Alla poesia compete l’espressione di eventi di mondo finiti. Tuttavia la finitudine della poesia è ricchezza di senso, non limite, in quanto testimonianza dell’evento della verità; quindi, per la poesia, emergono cose piene di senso che si fanno parole ricche di significato. La filosofia sta su tutt’altro piano: essa deve nascondere la figuratività; al limite, deve negare la figuratività della parola, deve astrarre, deve eliminare il simbolo, la metafora, l’allegoria, tutto ciò che, dal suo punto di vista, è improprio. La filosofia è impegnata a portare sino in fondo – a tutt’oggi, quantomeno – il significato logico; pertanto le compete la linearizzazione infinita della voce e della verità, del discorso della verità. La filosofia abita la ricerca della verità, non testimonia la verità. […]

Quanto ho appena detto porta a due conseguenze che esprimerei così:

1) Fornendo la testimonianza di una verità più antica, più originaria, di un’apertura più profonda di qualsivoglia dottrina filosofica (credo si debba riconoscere tale primarietà del poeta), il soggetto poetico corre un pericolo rilevante: quello della caduta nel fanatismo, nella superstizione. […] Il poeta, infatti, è testimone di una parola che non si può dire, sicché, quando invece l’ha detta, lui, che si eclissa dietro la parola, cade facilmente nella superstizione della parola detta, nel fanatismo del contenuto. Ecco perché è utile guardare anche la forma: per non cadere nella superstizione che identifica la verità con quanto si è detto, nell’oblio del gesto compiuto.

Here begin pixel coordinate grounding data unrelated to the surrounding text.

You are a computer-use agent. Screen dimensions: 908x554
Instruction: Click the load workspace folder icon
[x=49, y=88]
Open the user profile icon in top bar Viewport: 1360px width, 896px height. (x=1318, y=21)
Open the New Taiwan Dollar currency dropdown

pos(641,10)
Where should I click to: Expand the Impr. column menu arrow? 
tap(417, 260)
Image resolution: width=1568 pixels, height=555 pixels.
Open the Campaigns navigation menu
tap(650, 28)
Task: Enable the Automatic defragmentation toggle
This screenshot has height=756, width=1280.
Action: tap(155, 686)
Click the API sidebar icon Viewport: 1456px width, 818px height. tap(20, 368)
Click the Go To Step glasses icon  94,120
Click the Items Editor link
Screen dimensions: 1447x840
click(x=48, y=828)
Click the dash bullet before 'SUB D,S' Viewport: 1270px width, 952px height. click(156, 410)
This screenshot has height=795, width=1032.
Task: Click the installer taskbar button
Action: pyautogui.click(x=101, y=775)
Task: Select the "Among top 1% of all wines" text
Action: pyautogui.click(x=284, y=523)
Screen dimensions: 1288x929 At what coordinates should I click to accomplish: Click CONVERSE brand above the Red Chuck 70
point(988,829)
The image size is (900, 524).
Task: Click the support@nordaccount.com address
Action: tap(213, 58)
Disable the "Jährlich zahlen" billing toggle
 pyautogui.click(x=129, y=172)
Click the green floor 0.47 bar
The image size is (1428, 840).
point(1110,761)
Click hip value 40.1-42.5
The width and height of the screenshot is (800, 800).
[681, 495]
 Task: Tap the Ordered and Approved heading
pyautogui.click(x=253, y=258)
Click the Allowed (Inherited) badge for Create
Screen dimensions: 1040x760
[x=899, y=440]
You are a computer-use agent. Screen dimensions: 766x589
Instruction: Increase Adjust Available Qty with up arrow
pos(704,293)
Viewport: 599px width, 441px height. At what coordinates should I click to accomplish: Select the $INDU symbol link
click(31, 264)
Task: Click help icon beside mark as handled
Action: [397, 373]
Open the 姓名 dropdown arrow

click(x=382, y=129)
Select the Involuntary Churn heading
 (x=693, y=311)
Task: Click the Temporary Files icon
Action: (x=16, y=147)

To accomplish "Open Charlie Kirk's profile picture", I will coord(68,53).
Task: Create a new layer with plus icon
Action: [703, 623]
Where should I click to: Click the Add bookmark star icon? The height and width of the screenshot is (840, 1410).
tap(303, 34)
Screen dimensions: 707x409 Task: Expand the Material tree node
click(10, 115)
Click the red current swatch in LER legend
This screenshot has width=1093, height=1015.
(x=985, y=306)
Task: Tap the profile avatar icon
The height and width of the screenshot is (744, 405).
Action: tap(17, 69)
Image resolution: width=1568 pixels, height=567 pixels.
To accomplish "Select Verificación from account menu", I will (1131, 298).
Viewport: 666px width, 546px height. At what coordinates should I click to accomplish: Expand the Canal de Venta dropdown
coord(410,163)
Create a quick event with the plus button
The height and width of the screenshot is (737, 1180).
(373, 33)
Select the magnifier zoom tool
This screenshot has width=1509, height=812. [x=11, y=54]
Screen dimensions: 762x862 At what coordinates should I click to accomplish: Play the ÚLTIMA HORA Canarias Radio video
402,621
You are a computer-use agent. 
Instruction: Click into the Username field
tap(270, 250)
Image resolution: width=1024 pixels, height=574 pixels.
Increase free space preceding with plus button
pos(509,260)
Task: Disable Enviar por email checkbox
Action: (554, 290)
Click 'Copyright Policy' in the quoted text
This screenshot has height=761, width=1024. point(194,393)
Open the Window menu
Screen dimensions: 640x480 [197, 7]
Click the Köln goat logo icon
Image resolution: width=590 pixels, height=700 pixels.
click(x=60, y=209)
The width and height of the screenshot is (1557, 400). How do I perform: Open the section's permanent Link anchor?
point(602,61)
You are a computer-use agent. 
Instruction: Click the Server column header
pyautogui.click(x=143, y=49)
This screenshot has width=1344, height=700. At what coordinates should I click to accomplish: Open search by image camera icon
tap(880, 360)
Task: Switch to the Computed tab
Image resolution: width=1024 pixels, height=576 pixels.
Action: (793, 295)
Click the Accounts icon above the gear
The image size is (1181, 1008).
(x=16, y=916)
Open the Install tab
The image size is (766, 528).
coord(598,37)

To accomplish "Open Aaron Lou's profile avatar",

2) Ciò non accade al filosofo, che può rivendicare la propria consapevolezza socratica, ovvero il proprio luogo etico, inteso come luogo di abitazione. Anche la filosofia ha, nondimeno, il suo limite e il suo pericolo: un pericolo manifesto che tutti qui hanno denunciato, visto che la filosofia è all’origine della crisi della cultura occidentale, cioè del nichilismo. La filosofia è, sin dall’inizio, gesto di desacralizzazione. Del tutto giustamente, ahimè, Socrate fu accusato […] di «empietà». Certo, egli portava la cosa a un tale livello che quell’accusa era ridicola; nondimeno, nel profondo era anche sensata, poiché Socrate era un desacralizzatore: la filosofia desacralizza, spoglia il luogo, spoglia la parola, la rende segno indifferente. Il suo pericolo è il nonsenso finale dell’operazione.